(Beginning of Records supplied)

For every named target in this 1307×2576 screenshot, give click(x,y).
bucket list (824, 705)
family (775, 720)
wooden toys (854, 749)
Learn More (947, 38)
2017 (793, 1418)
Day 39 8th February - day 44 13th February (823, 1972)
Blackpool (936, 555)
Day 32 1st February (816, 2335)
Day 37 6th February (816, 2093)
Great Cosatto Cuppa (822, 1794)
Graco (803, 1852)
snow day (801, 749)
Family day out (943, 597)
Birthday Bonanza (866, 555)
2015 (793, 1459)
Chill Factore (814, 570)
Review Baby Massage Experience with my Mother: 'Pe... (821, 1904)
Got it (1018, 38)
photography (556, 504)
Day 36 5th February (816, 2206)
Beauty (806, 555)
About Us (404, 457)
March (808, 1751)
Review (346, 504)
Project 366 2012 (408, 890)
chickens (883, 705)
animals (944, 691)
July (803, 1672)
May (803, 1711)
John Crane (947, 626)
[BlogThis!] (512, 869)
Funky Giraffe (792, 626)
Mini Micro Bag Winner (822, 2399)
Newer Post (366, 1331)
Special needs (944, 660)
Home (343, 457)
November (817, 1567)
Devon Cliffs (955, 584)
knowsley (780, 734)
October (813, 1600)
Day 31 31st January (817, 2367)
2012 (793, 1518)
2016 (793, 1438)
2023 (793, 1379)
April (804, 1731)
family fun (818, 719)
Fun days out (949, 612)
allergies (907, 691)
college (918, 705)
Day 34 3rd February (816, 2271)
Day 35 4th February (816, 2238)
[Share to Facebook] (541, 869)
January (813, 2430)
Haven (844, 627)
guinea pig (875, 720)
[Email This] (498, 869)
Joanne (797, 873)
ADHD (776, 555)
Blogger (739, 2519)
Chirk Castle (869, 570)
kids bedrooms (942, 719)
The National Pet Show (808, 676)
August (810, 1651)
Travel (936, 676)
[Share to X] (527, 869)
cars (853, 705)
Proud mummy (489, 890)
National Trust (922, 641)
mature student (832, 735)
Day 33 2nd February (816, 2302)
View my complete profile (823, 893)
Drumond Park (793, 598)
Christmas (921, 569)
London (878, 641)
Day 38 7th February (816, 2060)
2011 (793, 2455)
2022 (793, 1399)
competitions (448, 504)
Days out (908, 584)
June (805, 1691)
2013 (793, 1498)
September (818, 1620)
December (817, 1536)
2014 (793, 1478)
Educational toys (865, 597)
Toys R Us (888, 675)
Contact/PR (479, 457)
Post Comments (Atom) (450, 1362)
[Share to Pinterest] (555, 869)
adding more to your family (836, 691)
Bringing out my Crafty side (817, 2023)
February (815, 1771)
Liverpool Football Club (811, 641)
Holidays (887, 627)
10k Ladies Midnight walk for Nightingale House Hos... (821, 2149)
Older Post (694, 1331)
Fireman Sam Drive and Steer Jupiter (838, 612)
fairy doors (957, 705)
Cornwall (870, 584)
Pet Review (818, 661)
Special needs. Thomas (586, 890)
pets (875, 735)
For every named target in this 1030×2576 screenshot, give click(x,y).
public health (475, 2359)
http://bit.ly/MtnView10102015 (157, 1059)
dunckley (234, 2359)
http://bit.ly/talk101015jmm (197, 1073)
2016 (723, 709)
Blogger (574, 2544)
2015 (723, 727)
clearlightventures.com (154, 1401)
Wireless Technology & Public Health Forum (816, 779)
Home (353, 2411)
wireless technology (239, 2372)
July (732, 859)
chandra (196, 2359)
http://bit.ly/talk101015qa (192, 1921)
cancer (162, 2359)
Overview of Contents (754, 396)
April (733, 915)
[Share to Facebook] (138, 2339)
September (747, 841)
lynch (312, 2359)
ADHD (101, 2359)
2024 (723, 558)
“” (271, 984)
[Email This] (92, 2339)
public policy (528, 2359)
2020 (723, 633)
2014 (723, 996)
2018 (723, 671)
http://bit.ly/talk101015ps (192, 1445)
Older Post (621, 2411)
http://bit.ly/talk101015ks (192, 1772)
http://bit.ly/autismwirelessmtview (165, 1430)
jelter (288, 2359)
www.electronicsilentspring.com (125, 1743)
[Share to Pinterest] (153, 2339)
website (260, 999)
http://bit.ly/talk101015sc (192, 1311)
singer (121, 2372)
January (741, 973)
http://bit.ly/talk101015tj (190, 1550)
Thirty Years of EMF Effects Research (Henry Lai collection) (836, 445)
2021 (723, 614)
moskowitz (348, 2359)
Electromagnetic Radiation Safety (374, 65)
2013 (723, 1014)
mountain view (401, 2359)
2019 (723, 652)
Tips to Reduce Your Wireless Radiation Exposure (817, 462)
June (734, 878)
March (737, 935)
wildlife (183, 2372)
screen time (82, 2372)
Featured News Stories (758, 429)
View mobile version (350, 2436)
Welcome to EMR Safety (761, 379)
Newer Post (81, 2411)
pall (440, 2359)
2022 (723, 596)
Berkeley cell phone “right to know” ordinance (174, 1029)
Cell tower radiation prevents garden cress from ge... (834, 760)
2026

(End of Records supplied)

■ **What the exercise asks**: Set down the entries again, exactly as they stand above.

■ **Answer area**:
For every named target in this 1307×2576 screenshot, give click(x,y).
bucket list (824, 705)
family (775, 720)
wooden toys (854, 749)
Learn More (947, 38)
2017 (793, 1418)
Day 39 8th February - day 44 13th February (823, 1972)
Blackpool (936, 555)
Day 32 1st February (816, 2335)
Day 37 6th February (816, 2093)
Great Cosatto Cuppa (822, 1794)
Graco (803, 1852)
snow day (801, 749)
Family day out (943, 597)
Birthday Bonanza (866, 555)
2015 (793, 1459)
Chill Factore (814, 570)
Review Baby Massage Experience with my Mother: 'Pe... (821, 1904)
Got it (1018, 38)
photography (556, 504)
Day 36 5th February (816, 2206)
Beauty (806, 555)
About Us (404, 457)
March (808, 1751)
Review (346, 504)
Project 366 2012 (408, 890)
chickens (883, 705)
animals (944, 691)
July (803, 1672)
May (803, 1711)
John Crane (947, 626)
[BlogThis!] (512, 869)
Funky Giraffe (792, 626)
Mini Micro Bag Winner (822, 2399)
Newer Post (366, 1331)
Special needs (944, 660)
Home (343, 457)
November (817, 1567)
Devon Cliffs (955, 584)
knowsley (780, 734)
October (813, 1600)
Day 31 31st January (817, 2367)
2012 (793, 1518)
2016 (793, 1438)
2023 (793, 1379)
April (804, 1731)
family fun (818, 719)
Fun days out (949, 612)
allergies (907, 691)
college (918, 705)
Day 34 3rd February (816, 2271)
Day 35 4th February (816, 2238)
[Share to Facebook] (541, 869)
January (813, 2430)
Haven (844, 627)
guinea pig (875, 720)
[Email This] (498, 869)
Joanne (797, 873)
ADHD (776, 555)
Blogger (739, 2519)
Chirk Castle (869, 570)
kids bedrooms (942, 719)
The National Pet Show (808, 676)
August (810, 1651)
Travel (936, 676)
[Share to X] (527, 869)
cars (853, 705)
Proud mummy (489, 890)
National Trust (922, 641)
mature student (832, 735)
Day 33 2nd February (816, 2302)
View my complete profile (823, 893)
Drumond Park (793, 598)
Christmas (921, 569)
London (878, 641)
Day 38 7th February (816, 2060)
2011 (793, 2455)
2022 (793, 1399)
competitions (448, 504)
Days out (908, 584)
June (805, 1691)
2013 (793, 1498)
September (818, 1620)
December (817, 1536)
2014 (793, 1478)
Educational toys (865, 597)
Toys R Us (888, 675)
Contact/PR (479, 457)
Post Comments (Atom) (450, 1362)
[Share to Pinterest] (555, 869)
adding more to your family (836, 691)
Bringing out my Crafty side (817, 2023)
February (815, 1771)
Liverpool Football Club (811, 641)
Holidays (887, 627)
10k Ladies Midnight walk for Nightingale House Hos... (821, 2149)
Older Post (694, 1331)
Fireman Sam Drive and Steer Jupiter (838, 612)
fairy doors (957, 705)
Cornwall (870, 584)
Pet Review (818, 661)
Special needs. Thomas (586, 890)
pets (875, 735)
For every named target in this 1030×2576 screenshot, give click(x,y).
public health (475, 2359)
http://bit.ly/MtnView10102015 (157, 1059)
dunckley (234, 2359)
http://bit.ly/talk101015jmm (197, 1073)
2016 (723, 709)
Blogger (574, 2544)
2015 (723, 727)
clearlightventures.com (154, 1401)
Wireless Technology & Public Health Forum (816, 779)
Home (353, 2411)
wireless technology (239, 2372)
July (732, 859)
chandra (196, 2359)
http://bit.ly/talk101015qa (192, 1921)
cancer (162, 2359)
Overview of Contents (754, 396)
April (733, 915)
[Share to Facebook] (138, 2339)
September (747, 841)
lynch (312, 2359)
ADHD (101, 2359)
2024 (723, 558)
“” (271, 984)
[Email This] (92, 2339)
public policy (528, 2359)
2020 (723, 633)
2014 (723, 996)
2018 (723, 671)
http://bit.ly/talk101015ps (192, 1445)
Older Post (621, 2411)
http://bit.ly/talk101015ks (192, 1772)
http://bit.ly/autismwirelessmtview (165, 1430)
jelter (288, 2359)
www.electronicsilentspring.com (125, 1743)
[Share to Pinterest] (153, 2339)
website (260, 999)
http://bit.ly/talk101015sc (192, 1311)
singer (121, 2372)
January (741, 973)
http://bit.ly/talk101015tj (190, 1550)
Thirty Years of EMF Effects Research (Henry Lai collection) (836, 445)
2021 (723, 614)
moskowitz (348, 2359)
Electromagnetic Radiation Safety (374, 65)
2013 (723, 1014)
mountain view (401, 2359)
2019 (723, 652)
Tips to Reduce Your Wireless Radiation Exposure (817, 462)
June (734, 878)
March (737, 935)
wildlife (183, 2372)
screen time (82, 2372)
Featured News Stories (758, 429)
View mobile version (350, 2436)
Welcome to EMR Safety (761, 379)
Newer Post (81, 2411)
pall (440, 2359)
2022 (723, 596)
Berkeley cell phone “right to know” ordinance (174, 1029)
Cell tower radiation prevents garden cress from ge... (834, 760)
2026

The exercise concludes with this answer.